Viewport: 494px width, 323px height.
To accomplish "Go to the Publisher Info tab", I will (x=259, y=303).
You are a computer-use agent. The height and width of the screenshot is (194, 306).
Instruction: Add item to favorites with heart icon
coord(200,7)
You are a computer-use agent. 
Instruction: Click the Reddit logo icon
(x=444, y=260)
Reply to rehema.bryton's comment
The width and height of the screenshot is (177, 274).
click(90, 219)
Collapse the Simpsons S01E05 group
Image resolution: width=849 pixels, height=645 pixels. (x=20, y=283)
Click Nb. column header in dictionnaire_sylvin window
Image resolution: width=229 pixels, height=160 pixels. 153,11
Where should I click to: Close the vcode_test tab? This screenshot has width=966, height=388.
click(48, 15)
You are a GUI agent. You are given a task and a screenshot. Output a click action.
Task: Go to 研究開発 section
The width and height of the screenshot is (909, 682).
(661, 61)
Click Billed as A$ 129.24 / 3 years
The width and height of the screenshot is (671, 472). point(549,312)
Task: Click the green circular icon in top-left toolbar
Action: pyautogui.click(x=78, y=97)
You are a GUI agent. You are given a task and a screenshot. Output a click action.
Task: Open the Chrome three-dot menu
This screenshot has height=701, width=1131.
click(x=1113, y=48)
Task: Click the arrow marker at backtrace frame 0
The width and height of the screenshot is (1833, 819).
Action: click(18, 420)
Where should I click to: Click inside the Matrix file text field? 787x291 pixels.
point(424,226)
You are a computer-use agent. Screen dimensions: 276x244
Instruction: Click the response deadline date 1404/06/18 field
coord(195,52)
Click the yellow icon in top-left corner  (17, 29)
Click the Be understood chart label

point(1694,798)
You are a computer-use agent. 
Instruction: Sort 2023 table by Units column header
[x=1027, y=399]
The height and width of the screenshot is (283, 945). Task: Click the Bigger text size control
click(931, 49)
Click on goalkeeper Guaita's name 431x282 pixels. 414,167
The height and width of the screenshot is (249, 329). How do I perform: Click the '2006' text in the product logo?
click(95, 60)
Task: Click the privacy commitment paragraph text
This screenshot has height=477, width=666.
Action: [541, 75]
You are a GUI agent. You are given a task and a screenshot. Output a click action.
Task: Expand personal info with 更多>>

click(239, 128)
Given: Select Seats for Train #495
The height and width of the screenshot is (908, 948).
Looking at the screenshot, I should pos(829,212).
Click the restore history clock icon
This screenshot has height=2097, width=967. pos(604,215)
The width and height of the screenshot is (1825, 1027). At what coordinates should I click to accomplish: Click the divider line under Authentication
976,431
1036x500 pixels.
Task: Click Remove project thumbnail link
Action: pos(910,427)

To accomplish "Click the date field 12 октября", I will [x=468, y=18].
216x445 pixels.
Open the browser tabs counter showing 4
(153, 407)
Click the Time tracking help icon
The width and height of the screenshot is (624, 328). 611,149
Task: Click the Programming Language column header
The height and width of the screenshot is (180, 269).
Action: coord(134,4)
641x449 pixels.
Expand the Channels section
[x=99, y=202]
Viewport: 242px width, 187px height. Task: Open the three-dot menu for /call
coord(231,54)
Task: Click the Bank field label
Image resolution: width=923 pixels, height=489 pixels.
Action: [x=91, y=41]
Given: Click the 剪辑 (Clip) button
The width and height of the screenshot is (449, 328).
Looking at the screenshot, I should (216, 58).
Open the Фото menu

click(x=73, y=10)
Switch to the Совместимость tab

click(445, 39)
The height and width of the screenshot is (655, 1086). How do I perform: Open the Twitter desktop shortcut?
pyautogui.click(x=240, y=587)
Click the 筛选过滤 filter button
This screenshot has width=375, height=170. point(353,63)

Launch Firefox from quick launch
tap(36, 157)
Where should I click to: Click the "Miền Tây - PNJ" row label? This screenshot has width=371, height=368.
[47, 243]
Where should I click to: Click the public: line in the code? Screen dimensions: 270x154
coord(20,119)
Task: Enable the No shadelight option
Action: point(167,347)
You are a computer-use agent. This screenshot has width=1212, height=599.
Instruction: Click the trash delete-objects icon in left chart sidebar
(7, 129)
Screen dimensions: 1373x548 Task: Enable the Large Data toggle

──────────────────────────────

- **About this task**: Return only those lines of the records that contain the string "will".

- **Exercise response**:
To accomplish "Go to the Publisher Info tab", I will (x=259, y=303).
To accomplish "Click the date field 12 октября", I will [x=468, y=18].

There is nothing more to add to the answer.